Avacado & Wasabi

Avocado & Wasabi

In our line of work, continuing to learn is essential. There are many ways to learn new things. You can set about the task directly, or you can take a more passive approach and see what you can glean from other people’s experience. In my case, valuable lessons have been learned erratically, sometimes from unexpected sources, and often by surprise. Here’s a funny (now) example.

Many years ago, I set out to learn what sushi was all about by eating it. In all my excitement, I mistook wasabi for avocado. When I popped a large green mass in my mouth to cleanse my palate, I learned something quite profound and unexpected. Wasabi and avocado may look similar, but the experience of eating them is profoundly different. Lessons like that are hard to forget, even at my age.   

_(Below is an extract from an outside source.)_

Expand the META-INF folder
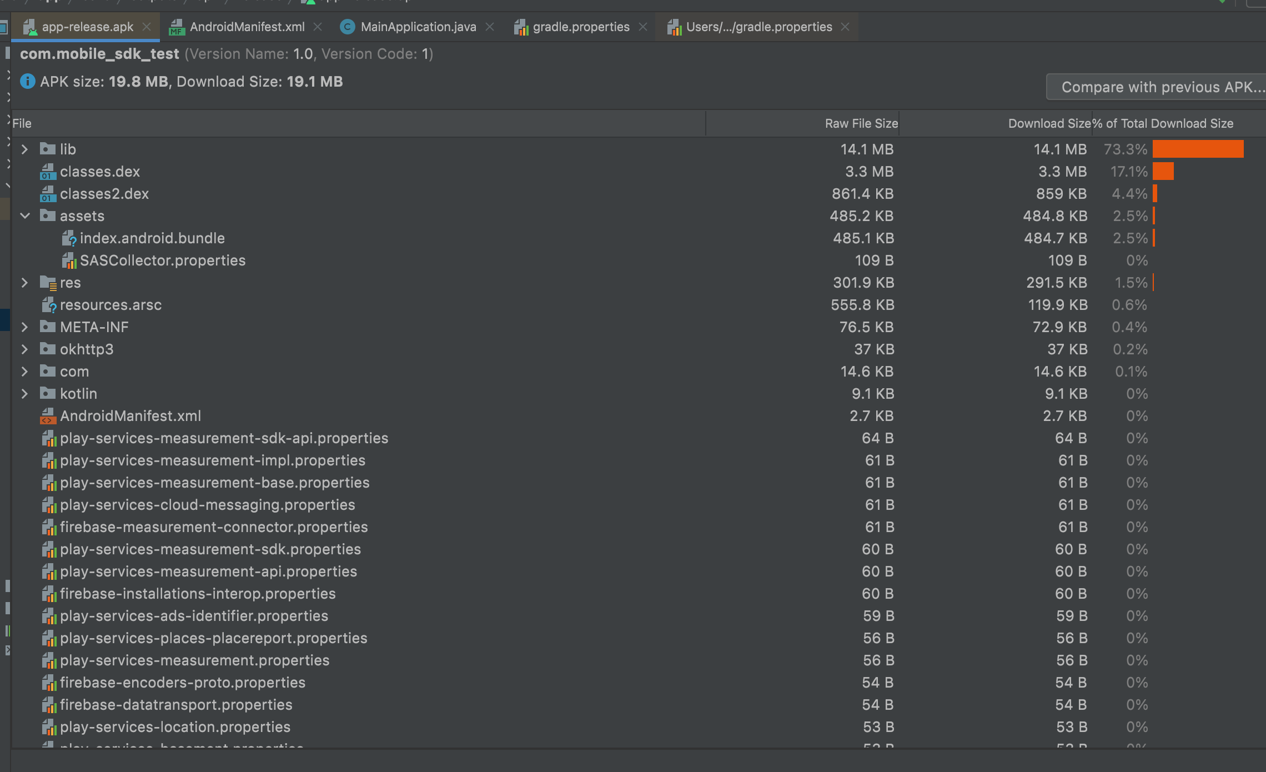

Which brings me to an investment lesson I once learned with equal shock and awe: the distinction between investment merit (think avocado) and speculative merit (think wasabi). A strong business with a defensible moat, pricing power, and a history of delivering consistent and growing cash flows has intrinsic value. The business is worth all the future cash flows it will deliver to its owners. Since investors are fickle human beings, prices will fluctuate above and below the underlying intrinsic value of the business. Investment merit focuses on the relationship between price and intrinsic value. It is the backbone of Warren Buffett’s approach to investing.  

Speculative merit, by contrast, relies on the belief that someone else will pay a higher price tomorrow, regardless of the underlying value of the asset. Speculative merit is more colorfully known as “The Greater Fool Theory”. When the speculative thesis is compelling, the price you pay for a speculative asset is irrelevant, so long as a “greater fool” will pay a higher price later.  

There is nothing inherently wrong with speculative merit. Momentum is a powerful force. There is often money to be made from chasing hot trends, especially when “greater fools” are present in abundance.   

The real danger lies in mistaking speculative merit (wasabi) for investment merit (avocado). When the fickle attention of the markets turns back to valuing returns to cash flows, pricing power, and other fundamental drivers of intrinsic value, the supply of “greater fools” can evaporate quite suddenly. Prices not only react quickly, but they often overreact, falling below intrinsic value. I speak from personal experience when I say it is extremely uncomfortable to find out you are among the last of the “greater fools.” When the technology bubble burst in early 2000, I was overweight names like 3Com, Cisco Systems, Compaq, Oracle, and WorldCom. What I thought was investment merit turned out (in many cases) to have been speculative merit.  

Markets are forever humbling. Let us all remember: wasabi is best consumed in moderation and with proper intent.